Problem 1 —
Summarize the passage on fatigue in two sentences.
Problem 2 —
Write the next part of the passage on fatigue, starting after its final sentence about prescription medications.

Supplied passage —
>>

Fatigue refers to an overwhelming sense of tiredness and lack of energy. It can usually be cured by getting more sleep, managing stress, and backing off from hard physical workouts or mental and emotional challenges.

When such measures don't help, something more serious may be at work that may require a doctor's attention.

Common causes

Fatigue is a common symptom of depression. Other signs of depression include eating or sleeping disturbances, excessive crying, and an inability to enjoy life. Depression is a treatable illness that responds to psychotherapy and antidepressant medication.

Viral illnesses, such as the flu, can cause ongoing fatigue, often up to one month after an illness passes.

Over-the-counter (OTC) and prescription medications can cause fatigue as well. OTC medications that can cause drowsiness include pain relievers, cough and cold medicines, antihistamines, and allergy medicines. Prescription medications that can cause fatigue include tranquilizers, muscle relaxants, sedatives, and blood pressure drugs.

<<

Stored items from a collection —
>>

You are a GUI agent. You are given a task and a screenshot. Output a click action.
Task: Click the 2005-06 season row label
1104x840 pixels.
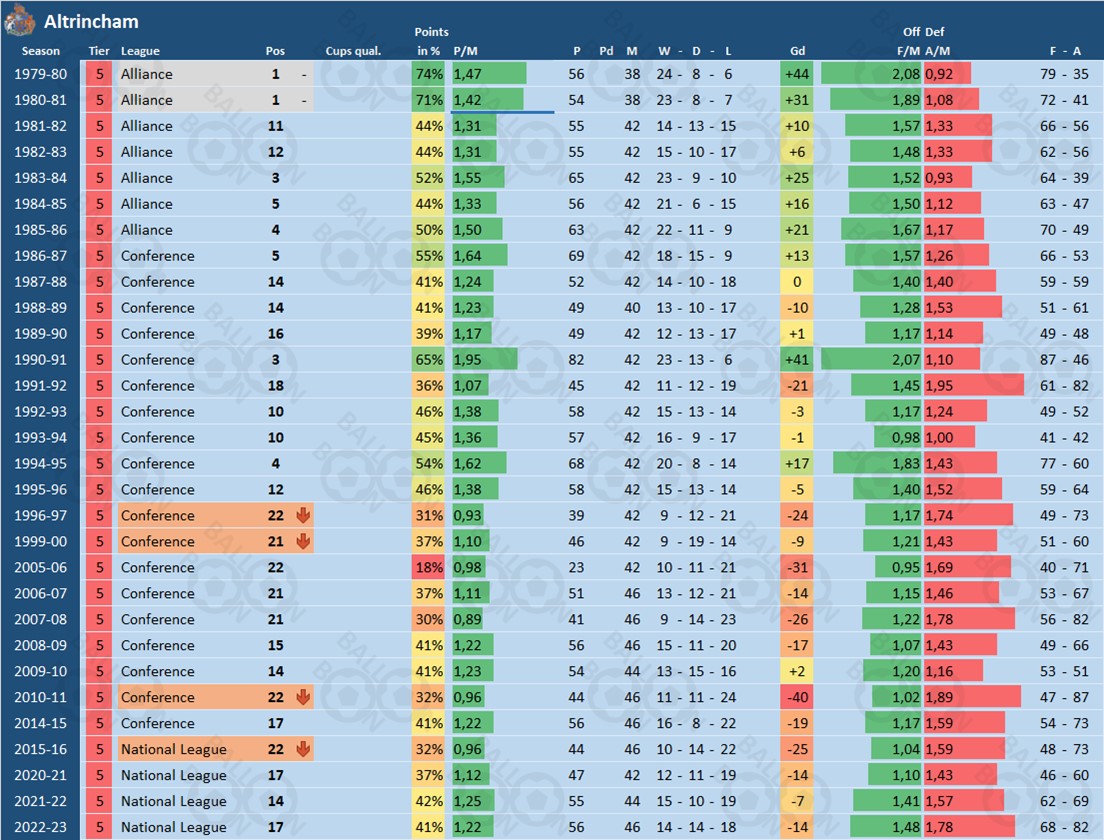click(x=41, y=567)
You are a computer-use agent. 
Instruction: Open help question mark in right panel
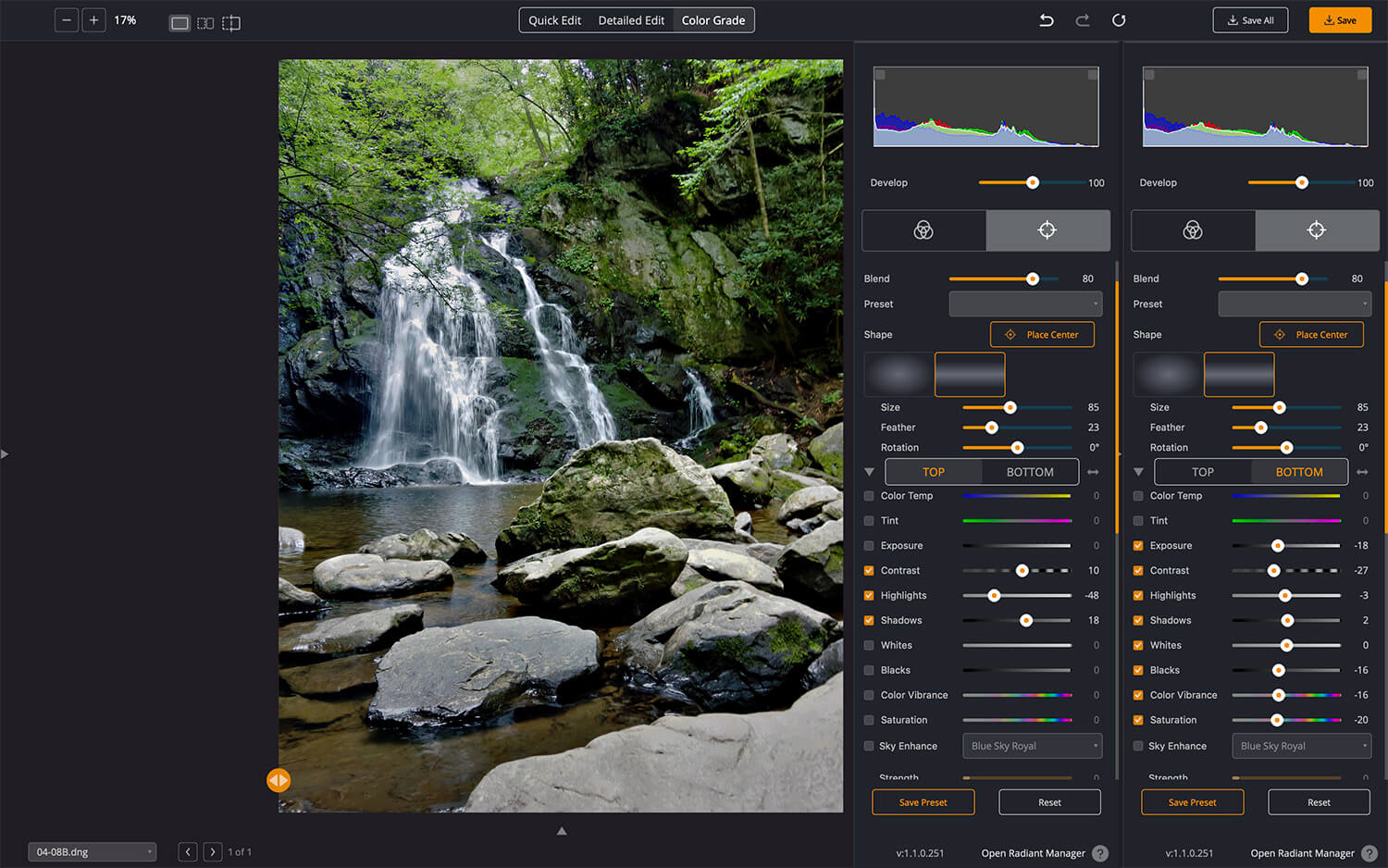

<<

Final answer 1 —
Fatigue, an overwhelming tiredness and lack of energy, usually improves with more sleep, stress management, and backing off from hard physical, mental, or emotional demands, but if those measures fail, something more serious needing a doctor's attention may be at work. Common causes include depression, viral illnesses such as the flu, and certain over-the-counter and prescription medications.

Final answer 2 —
Chronic fatigue syndrome

If you have extreme fatigue for six or more months, you could have chronic fatigue syndrome, the CDC says. Look for these symptoms:

  • Loss of short-term memory

  • Sore throat

  • Pain in multiple joints

  • A new type of headache

  • Sleep problems

Tips for dealing with fatigue:

  • Exercise for at least 30 minutes most days of the week.

  • Get enough sleep. Most people need six to eight hours each night to feel rested.

  • Back off of caffeine and alcohol. Alcohol is a depressant and will make you feel tired. Caffeine gives you a burst of energy, followed by an energy drop.

  • Reduce stress by cutting back on activities and taking time to relax and feel refreshed.

  • Take breaks each day.

See your doctor

If you have ongoing fatigue without an obvious cause, see your health care provider. Chronic exhaustion could be a sign of anemia, diabetes, mononucleosis, or fibromyalgia.